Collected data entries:
------------------------------

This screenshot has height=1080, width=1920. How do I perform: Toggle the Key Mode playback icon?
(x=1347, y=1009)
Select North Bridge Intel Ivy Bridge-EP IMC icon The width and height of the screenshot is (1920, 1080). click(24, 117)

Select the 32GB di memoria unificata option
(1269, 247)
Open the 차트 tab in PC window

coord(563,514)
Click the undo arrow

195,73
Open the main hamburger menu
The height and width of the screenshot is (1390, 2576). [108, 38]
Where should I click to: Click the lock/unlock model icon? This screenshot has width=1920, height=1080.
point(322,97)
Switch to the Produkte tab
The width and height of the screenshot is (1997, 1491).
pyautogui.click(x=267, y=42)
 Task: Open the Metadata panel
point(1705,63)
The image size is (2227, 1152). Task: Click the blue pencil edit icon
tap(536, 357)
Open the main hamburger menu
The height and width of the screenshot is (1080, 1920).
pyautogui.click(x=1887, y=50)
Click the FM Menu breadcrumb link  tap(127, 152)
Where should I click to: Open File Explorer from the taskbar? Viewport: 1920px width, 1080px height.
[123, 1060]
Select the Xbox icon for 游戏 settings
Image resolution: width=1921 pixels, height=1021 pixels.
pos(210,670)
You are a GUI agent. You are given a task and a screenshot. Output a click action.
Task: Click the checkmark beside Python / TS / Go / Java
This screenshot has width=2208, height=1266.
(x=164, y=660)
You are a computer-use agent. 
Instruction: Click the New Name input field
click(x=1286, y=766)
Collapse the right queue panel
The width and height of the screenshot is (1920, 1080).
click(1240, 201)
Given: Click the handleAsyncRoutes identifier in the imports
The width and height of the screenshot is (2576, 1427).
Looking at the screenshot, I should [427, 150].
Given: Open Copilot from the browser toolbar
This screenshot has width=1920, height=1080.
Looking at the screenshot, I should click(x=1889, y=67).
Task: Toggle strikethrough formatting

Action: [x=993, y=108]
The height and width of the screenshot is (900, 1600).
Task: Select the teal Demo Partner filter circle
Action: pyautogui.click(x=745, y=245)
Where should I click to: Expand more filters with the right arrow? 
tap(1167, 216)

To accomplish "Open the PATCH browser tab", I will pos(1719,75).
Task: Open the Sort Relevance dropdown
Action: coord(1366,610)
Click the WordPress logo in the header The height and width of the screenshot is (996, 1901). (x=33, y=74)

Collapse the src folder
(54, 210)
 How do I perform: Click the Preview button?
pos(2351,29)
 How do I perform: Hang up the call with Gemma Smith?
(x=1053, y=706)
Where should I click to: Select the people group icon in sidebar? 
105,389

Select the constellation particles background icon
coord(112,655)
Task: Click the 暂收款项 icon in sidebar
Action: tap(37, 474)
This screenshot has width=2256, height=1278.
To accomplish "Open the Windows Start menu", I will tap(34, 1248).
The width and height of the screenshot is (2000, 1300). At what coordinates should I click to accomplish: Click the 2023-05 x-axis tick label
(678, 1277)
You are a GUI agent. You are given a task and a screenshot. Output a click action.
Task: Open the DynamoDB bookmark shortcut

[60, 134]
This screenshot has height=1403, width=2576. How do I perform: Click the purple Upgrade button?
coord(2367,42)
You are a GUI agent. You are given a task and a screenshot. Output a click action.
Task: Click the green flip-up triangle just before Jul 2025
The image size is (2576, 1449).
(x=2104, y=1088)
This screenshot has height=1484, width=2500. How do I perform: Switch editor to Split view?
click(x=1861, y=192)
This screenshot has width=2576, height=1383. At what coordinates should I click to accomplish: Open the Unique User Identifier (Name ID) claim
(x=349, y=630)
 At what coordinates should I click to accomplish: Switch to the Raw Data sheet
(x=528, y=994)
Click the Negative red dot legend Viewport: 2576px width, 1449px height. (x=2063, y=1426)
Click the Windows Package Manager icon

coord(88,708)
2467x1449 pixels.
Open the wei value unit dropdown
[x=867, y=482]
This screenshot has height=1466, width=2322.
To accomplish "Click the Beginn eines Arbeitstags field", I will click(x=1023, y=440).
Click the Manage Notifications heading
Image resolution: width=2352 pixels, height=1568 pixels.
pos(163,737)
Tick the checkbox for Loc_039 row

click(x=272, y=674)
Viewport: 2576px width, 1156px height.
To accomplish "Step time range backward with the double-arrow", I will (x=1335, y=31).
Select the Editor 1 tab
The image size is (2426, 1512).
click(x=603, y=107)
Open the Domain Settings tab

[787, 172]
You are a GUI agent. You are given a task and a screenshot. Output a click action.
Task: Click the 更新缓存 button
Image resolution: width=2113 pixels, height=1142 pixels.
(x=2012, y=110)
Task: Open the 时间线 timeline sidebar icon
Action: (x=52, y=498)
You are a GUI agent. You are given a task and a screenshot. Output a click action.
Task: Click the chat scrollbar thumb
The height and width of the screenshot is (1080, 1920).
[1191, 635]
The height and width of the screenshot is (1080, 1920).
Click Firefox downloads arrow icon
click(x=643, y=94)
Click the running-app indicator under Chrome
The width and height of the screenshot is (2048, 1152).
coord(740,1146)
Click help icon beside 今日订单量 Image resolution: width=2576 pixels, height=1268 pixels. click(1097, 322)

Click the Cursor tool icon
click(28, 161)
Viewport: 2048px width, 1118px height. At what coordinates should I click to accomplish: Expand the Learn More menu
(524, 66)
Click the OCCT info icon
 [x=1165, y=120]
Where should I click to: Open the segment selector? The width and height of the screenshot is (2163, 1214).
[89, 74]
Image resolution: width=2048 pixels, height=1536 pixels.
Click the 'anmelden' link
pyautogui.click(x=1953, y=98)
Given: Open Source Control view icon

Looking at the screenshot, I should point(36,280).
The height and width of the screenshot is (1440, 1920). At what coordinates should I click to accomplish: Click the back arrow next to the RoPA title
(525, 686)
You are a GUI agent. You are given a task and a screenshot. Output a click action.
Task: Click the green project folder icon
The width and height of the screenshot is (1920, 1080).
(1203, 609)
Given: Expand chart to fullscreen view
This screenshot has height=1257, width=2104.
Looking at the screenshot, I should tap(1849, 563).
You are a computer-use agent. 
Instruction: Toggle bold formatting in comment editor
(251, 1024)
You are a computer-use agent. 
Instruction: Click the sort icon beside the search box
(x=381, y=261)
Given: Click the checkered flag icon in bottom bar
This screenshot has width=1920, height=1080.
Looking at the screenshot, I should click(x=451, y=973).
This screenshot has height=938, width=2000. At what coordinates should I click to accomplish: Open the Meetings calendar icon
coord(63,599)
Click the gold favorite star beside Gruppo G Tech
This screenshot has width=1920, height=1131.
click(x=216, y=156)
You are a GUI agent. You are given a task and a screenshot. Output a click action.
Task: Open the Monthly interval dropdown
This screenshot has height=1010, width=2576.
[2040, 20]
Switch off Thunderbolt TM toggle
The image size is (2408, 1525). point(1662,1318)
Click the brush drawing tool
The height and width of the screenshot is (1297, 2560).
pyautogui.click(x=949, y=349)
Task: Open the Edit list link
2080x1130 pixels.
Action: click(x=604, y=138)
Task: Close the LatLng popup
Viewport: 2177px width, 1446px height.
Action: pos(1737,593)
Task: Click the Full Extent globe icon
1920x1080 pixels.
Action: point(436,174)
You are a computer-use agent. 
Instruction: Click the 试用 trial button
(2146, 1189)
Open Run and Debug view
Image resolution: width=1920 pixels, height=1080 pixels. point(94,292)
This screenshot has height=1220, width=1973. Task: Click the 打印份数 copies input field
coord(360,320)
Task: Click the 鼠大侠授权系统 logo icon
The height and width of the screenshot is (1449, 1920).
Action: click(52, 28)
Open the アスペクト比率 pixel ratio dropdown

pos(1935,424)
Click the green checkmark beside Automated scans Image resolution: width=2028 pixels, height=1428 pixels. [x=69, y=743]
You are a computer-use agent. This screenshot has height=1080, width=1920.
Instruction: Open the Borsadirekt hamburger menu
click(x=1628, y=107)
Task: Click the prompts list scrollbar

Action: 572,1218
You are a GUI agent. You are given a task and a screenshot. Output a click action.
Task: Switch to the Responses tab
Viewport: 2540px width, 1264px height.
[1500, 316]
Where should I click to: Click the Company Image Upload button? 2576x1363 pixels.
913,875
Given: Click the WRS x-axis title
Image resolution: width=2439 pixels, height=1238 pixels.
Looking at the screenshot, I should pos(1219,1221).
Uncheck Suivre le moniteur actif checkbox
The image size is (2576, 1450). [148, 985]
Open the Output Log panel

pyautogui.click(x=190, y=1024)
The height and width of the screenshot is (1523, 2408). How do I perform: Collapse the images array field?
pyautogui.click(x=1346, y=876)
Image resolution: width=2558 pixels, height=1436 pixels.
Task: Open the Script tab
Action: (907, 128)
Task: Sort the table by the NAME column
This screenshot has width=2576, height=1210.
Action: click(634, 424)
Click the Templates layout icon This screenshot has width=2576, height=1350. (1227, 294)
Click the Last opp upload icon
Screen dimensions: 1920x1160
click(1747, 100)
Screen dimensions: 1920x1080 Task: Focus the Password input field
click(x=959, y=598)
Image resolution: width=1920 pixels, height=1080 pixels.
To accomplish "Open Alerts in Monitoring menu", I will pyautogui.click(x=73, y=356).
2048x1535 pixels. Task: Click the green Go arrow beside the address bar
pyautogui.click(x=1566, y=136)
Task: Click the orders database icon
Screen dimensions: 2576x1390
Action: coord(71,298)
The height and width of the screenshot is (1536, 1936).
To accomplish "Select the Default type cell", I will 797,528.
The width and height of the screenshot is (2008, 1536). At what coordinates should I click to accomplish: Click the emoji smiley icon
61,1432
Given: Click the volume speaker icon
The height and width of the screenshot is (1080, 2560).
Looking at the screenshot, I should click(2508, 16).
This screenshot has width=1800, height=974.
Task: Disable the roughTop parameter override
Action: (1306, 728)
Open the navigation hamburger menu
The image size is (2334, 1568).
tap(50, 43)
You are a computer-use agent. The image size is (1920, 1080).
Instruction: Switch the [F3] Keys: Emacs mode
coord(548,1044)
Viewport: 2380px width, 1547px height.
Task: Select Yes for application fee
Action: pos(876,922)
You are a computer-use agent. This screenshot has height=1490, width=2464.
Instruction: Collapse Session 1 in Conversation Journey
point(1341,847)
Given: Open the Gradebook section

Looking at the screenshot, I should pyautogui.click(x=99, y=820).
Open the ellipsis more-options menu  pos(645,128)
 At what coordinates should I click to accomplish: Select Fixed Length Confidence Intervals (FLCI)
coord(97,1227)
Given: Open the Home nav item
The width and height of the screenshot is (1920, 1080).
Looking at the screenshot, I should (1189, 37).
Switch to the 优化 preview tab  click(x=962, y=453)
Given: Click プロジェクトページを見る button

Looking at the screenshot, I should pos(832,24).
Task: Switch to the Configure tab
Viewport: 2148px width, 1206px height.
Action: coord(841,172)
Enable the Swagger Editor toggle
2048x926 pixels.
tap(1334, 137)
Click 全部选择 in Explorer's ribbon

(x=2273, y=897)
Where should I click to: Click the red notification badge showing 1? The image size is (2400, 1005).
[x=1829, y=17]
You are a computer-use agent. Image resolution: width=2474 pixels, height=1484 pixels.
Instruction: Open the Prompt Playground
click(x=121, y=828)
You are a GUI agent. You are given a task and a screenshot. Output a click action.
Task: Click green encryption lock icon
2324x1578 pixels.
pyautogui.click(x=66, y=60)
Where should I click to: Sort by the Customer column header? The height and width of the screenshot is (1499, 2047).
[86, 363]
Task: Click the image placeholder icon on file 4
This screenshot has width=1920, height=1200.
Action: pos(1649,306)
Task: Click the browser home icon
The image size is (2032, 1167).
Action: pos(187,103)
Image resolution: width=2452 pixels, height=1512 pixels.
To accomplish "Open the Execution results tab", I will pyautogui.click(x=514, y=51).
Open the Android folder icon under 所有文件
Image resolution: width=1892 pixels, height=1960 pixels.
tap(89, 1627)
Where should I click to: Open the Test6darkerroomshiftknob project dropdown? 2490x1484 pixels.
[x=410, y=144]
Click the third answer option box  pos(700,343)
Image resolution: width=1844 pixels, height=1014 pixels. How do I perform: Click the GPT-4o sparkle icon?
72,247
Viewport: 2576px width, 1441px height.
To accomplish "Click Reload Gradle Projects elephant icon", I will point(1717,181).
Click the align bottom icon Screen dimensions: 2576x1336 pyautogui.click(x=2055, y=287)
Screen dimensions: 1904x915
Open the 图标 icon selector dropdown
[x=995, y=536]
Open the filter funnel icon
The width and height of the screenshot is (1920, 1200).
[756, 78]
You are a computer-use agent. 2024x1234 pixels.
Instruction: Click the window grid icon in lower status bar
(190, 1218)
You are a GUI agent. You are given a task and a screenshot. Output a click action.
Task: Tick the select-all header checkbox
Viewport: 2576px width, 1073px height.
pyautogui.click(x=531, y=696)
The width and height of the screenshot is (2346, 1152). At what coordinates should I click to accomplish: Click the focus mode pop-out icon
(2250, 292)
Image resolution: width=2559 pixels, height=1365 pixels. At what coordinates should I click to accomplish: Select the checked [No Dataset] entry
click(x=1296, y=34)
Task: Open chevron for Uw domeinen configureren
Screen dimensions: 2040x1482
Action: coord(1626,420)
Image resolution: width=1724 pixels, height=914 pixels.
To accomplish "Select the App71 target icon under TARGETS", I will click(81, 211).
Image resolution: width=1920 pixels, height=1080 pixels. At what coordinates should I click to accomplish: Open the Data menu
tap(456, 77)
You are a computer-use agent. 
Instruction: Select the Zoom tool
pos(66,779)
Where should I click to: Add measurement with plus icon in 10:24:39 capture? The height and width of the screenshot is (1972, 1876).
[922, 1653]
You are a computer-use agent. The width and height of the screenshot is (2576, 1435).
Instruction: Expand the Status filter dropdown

------------------------------

> **EXERCISE**:
Would you please copy every line in the data that contains the word "checkmark"?

> **OUTPUT**:
Task: Click the checkmark beside Python / TS / Go / Java
Click the green checkmark beside Automated scans Image resolution: width=2028 pixels, height=1428 pixels. [x=69, y=743]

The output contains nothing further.